- _Problem details_
Work through the records that follow and return each line containing the word "will".

(Saved data entries)
*** Begin section ***
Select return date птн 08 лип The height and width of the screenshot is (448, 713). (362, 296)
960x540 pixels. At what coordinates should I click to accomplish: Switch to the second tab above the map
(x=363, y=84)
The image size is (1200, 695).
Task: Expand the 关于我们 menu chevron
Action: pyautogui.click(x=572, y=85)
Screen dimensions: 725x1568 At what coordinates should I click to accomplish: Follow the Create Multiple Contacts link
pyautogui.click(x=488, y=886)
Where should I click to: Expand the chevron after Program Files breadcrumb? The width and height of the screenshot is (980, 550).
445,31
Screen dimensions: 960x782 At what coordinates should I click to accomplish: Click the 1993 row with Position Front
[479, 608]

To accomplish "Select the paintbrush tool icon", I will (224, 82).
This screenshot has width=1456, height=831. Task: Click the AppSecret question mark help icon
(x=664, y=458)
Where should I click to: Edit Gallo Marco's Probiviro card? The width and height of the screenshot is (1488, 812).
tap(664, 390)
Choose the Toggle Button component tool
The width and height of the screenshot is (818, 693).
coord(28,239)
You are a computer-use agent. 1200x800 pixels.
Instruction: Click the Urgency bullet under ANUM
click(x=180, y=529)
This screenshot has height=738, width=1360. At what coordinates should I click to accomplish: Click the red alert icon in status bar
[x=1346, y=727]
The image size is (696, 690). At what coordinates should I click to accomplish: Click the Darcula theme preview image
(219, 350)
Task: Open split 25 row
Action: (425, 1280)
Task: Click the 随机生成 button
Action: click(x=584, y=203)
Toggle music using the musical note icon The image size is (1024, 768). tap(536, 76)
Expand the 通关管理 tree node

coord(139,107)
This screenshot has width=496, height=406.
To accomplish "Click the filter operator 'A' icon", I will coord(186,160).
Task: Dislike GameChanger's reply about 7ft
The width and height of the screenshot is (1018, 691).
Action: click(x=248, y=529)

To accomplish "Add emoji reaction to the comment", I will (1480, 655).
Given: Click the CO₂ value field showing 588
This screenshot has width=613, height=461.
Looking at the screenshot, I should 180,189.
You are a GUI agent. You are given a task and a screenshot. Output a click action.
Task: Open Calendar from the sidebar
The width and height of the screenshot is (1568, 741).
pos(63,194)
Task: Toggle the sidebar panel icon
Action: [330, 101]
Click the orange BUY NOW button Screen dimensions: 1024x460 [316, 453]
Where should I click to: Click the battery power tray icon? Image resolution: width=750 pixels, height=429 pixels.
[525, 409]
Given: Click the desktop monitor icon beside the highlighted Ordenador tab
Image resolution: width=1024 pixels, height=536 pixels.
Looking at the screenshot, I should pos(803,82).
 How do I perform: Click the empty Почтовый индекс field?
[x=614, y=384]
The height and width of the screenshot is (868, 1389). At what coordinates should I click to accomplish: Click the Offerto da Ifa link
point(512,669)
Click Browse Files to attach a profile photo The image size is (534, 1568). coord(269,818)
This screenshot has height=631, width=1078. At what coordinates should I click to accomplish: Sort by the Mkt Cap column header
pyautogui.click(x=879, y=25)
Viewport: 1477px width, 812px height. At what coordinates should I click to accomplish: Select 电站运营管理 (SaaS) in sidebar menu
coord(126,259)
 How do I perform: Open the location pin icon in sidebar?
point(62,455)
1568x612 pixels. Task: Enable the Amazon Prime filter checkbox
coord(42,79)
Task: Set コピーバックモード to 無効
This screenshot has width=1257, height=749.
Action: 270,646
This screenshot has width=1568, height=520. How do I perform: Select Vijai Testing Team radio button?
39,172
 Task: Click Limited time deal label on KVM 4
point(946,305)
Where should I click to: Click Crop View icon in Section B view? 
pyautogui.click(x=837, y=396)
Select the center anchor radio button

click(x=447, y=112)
*** End section ***
- _Output for this exercise_
To accomplish "Select the paintbrush tool icon", I will (224, 82).
To accomplish "Click the filter operator 'A' icon", I will coord(186,160).
To accomplish "Add emoji reaction to the comment", I will (1480, 655).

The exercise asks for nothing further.